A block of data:
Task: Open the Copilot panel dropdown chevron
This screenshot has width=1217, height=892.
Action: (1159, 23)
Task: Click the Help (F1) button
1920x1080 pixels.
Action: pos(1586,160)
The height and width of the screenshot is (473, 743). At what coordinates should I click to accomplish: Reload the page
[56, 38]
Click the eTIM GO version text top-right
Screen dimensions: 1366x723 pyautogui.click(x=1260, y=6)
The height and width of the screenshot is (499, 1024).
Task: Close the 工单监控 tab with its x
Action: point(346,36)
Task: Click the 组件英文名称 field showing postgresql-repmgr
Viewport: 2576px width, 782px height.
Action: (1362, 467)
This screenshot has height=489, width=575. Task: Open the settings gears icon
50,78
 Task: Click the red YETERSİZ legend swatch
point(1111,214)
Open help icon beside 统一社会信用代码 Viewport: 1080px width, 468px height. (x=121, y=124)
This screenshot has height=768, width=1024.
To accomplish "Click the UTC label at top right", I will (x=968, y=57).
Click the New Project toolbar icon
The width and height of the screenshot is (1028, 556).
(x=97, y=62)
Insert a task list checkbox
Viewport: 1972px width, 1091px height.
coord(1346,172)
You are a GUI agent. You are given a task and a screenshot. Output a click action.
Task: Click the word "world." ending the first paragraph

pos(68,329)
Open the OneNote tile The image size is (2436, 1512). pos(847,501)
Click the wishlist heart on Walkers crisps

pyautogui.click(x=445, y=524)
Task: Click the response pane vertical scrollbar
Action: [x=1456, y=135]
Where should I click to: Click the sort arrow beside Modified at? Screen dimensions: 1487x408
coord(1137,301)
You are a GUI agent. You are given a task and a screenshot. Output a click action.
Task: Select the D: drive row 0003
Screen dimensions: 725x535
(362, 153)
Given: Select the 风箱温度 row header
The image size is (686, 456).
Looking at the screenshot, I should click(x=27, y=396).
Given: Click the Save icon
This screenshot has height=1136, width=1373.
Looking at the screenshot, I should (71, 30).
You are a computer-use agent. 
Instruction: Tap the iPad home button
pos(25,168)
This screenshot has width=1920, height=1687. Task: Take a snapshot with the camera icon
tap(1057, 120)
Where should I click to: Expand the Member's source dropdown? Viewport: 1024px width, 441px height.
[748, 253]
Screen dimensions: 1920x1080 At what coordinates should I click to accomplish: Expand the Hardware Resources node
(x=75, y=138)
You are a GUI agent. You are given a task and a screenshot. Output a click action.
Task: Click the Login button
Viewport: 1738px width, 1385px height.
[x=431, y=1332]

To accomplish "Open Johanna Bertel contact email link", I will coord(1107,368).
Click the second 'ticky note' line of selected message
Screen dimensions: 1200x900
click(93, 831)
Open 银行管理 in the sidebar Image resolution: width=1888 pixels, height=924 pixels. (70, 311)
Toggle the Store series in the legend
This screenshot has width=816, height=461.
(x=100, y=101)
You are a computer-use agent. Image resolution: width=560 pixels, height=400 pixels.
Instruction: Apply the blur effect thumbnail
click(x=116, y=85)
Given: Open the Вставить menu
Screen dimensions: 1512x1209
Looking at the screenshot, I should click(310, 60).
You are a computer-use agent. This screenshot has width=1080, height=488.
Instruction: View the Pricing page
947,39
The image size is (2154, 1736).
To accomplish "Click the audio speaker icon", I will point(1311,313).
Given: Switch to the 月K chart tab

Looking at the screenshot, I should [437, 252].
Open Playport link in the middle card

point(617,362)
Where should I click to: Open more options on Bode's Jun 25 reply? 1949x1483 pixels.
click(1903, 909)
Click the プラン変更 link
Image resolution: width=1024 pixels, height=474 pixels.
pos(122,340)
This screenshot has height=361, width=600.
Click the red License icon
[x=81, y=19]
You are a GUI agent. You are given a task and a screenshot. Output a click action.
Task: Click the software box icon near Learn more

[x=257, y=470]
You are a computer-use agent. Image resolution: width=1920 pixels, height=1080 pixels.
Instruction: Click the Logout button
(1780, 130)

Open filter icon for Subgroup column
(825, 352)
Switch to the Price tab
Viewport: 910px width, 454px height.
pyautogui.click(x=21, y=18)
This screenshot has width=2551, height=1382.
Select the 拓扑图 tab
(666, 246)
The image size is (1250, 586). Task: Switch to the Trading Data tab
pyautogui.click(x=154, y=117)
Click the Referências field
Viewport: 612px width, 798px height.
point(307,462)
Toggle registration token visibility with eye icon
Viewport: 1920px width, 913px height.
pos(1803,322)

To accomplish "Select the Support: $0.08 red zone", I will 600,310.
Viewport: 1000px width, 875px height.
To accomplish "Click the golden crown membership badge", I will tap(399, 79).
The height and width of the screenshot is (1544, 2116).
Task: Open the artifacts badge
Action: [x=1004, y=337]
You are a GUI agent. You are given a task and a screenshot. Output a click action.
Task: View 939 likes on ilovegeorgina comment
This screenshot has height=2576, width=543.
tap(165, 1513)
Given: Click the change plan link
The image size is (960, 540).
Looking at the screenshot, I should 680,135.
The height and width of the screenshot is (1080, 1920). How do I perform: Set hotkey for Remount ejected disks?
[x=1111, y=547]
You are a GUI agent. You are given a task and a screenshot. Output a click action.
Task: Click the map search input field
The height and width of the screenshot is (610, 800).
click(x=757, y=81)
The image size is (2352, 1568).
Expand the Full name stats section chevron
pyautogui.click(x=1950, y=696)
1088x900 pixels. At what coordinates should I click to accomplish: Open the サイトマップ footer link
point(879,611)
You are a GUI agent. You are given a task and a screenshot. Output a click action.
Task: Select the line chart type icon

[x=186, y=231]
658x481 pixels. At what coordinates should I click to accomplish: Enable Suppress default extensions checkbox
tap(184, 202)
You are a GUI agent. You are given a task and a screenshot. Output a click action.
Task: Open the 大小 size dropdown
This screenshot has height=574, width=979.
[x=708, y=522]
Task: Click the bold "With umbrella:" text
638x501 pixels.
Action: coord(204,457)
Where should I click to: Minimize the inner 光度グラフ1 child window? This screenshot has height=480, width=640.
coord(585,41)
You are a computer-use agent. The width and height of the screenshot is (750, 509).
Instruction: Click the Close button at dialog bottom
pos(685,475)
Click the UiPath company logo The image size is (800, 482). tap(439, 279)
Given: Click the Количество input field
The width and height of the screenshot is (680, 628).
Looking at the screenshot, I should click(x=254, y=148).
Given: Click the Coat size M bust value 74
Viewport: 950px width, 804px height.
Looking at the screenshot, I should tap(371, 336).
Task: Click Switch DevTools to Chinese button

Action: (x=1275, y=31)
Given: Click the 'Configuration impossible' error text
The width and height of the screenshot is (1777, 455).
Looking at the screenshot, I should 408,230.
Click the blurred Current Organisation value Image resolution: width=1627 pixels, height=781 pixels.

> [Exercise details]:
Please copy every one of the rows above, line for line, without changing anything.

> [Worked answer]:
Task: Open the Copilot panel dropdown chevron
This screenshot has width=1217, height=892.
Action: (1159, 23)
Task: Click the Help (F1) button
1920x1080 pixels.
Action: pos(1586,160)
The height and width of the screenshot is (473, 743). At what coordinates should I click to accomplish: Reload the page
[56, 38]
Click the eTIM GO version text top-right
Screen dimensions: 1366x723 pyautogui.click(x=1260, y=6)
The height and width of the screenshot is (499, 1024).
Task: Close the 工单监控 tab with its x
Action: point(346,36)
Task: Click the 组件英文名称 field showing postgresql-repmgr
Viewport: 2576px width, 782px height.
Action: (1362, 467)
This screenshot has height=489, width=575. Task: Open the settings gears icon
50,78
 Task: Click the red YETERSİZ legend swatch
point(1111,214)
Open help icon beside 统一社会信用代码 Viewport: 1080px width, 468px height. (x=121, y=124)
This screenshot has height=768, width=1024.
To accomplish "Click the UTC label at top right", I will (x=968, y=57).
Click the New Project toolbar icon
The width and height of the screenshot is (1028, 556).
(x=97, y=62)
Insert a task list checkbox
Viewport: 1972px width, 1091px height.
coord(1346,172)
You are a GUI agent. You are given a task and a screenshot. Output a click action.
Task: Click the word "world." ending the first paragraph

pos(68,329)
Open the OneNote tile The image size is (2436, 1512). pos(847,501)
Click the wishlist heart on Walkers crisps

pyautogui.click(x=445, y=524)
Task: Click the response pane vertical scrollbar
Action: [x=1456, y=135]
Where should I click to: Click the sort arrow beside Modified at? Screen dimensions: 1487x408
coord(1137,301)
You are a GUI agent. You are given a task and a screenshot. Output a click action.
Task: Select the D: drive row 0003
Screen dimensions: 725x535
(362, 153)
Given: Select the 风箱温度 row header
The image size is (686, 456).
Looking at the screenshot, I should click(x=27, y=396).
Given: Click the Save icon
This screenshot has height=1136, width=1373.
Looking at the screenshot, I should (71, 30).
You are a computer-use agent. 
Instruction: Tap the iPad home button
pos(25,168)
This screenshot has width=1920, height=1687. Task: Take a snapshot with the camera icon
tap(1057, 120)
Where should I click to: Expand the Member's source dropdown? Viewport: 1024px width, 441px height.
[748, 253]
Screen dimensions: 1920x1080 At what coordinates should I click to accomplish: Expand the Hardware Resources node
(x=75, y=138)
You are a GUI agent. You are given a task and a screenshot. Output a click action.
Task: Click the Login button
Viewport: 1738px width, 1385px height.
[x=431, y=1332]

To accomplish "Open Johanna Bertel contact email link", I will coord(1107,368).
Click the second 'ticky note' line of selected message
Screen dimensions: 1200x900
click(93, 831)
Open 银行管理 in the sidebar Image resolution: width=1888 pixels, height=924 pixels. (70, 311)
Toggle the Store series in the legend
This screenshot has width=816, height=461.
(x=100, y=101)
You are a computer-use agent. Image resolution: width=560 pixels, height=400 pixels.
Instruction: Apply the blur effect thumbnail
click(x=116, y=85)
Given: Open the Вставить menu
Screen dimensions: 1512x1209
Looking at the screenshot, I should click(310, 60).
You are a computer-use agent. This screenshot has width=1080, height=488.
Instruction: View the Pricing page
947,39
The image size is (2154, 1736).
To accomplish "Click the audio speaker icon", I will point(1311,313).
Given: Switch to the 月K chart tab

Looking at the screenshot, I should [437, 252].
Open Playport link in the middle card

point(617,362)
Where should I click to: Open more options on Bode's Jun 25 reply? 1949x1483 pixels.
click(1903, 909)
Click the プラン変更 link
Image resolution: width=1024 pixels, height=474 pixels.
pos(122,340)
This screenshot has height=361, width=600.
Click the red License icon
[x=81, y=19]
You are a GUI agent. You are given a task and a screenshot. Output a click action.
Task: Click the software box icon near Learn more

[x=257, y=470]
You are a computer-use agent. Image resolution: width=1920 pixels, height=1080 pixels.
Instruction: Click the Logout button
(1780, 130)

Open filter icon for Subgroup column
(825, 352)
Switch to the Price tab
Viewport: 910px width, 454px height.
pyautogui.click(x=21, y=18)
This screenshot has width=2551, height=1382.
Select the 拓扑图 tab
(666, 246)
The image size is (1250, 586). Task: Switch to the Trading Data tab
pyautogui.click(x=154, y=117)
Click the Referências field
Viewport: 612px width, 798px height.
point(307,462)
Toggle registration token visibility with eye icon
Viewport: 1920px width, 913px height.
pos(1803,322)

To accomplish "Select the Support: $0.08 red zone", I will 600,310.
Viewport: 1000px width, 875px height.
To accomplish "Click the golden crown membership badge", I will tap(399, 79).
The height and width of the screenshot is (1544, 2116).
Task: Open the artifacts badge
Action: [x=1004, y=337]
You are a GUI agent. You are given a task and a screenshot. Output a click action.
Task: View 939 likes on ilovegeorgina comment
This screenshot has height=2576, width=543.
tap(165, 1513)
Given: Click the change plan link
The image size is (960, 540).
Looking at the screenshot, I should 680,135.
The height and width of the screenshot is (1080, 1920). How do I perform: Set hotkey for Remount ejected disks?
[x=1111, y=547]
You are a GUI agent. You are given a task and a screenshot. Output a click action.
Task: Click the map search input field
The height and width of the screenshot is (610, 800).
click(x=757, y=81)
The image size is (2352, 1568).
Expand the Full name stats section chevron
pyautogui.click(x=1950, y=696)
1088x900 pixels. At what coordinates should I click to accomplish: Open the サイトマップ footer link
point(879,611)
You are a GUI agent. You are given a task and a screenshot. Output a click action.
Task: Select the line chart type icon

[x=186, y=231]
658x481 pixels. At what coordinates should I click to accomplish: Enable Suppress default extensions checkbox
tap(184, 202)
You are a GUI agent. You are given a task and a screenshot. Output a click action.
Task: Open the 大小 size dropdown
This screenshot has height=574, width=979.
[x=708, y=522]
Task: Click the bold "With umbrella:" text
638x501 pixels.
Action: coord(204,457)
Where should I click to: Minimize the inner 光度グラフ1 child window? This screenshot has height=480, width=640.
coord(585,41)
You are a computer-use agent. The width and height of the screenshot is (750, 509).
Instruction: Click the Close button at dialog bottom
pos(685,475)
Click the UiPath company logo The image size is (800, 482). tap(439, 279)
Given: Click the Количество input field
The width and height of the screenshot is (680, 628).
Looking at the screenshot, I should click(x=254, y=148).
Given: Click the Coat size M bust value 74
Viewport: 950px width, 804px height.
Looking at the screenshot, I should tap(371, 336).
Task: Click Switch DevTools to Chinese button

Action: (x=1275, y=31)
Given: Click the 'Configuration impossible' error text
The width and height of the screenshot is (1777, 455).
Looking at the screenshot, I should 408,230.
Click the blurred Current Organisation value Image resolution: width=1627 pixels, height=781 pixels.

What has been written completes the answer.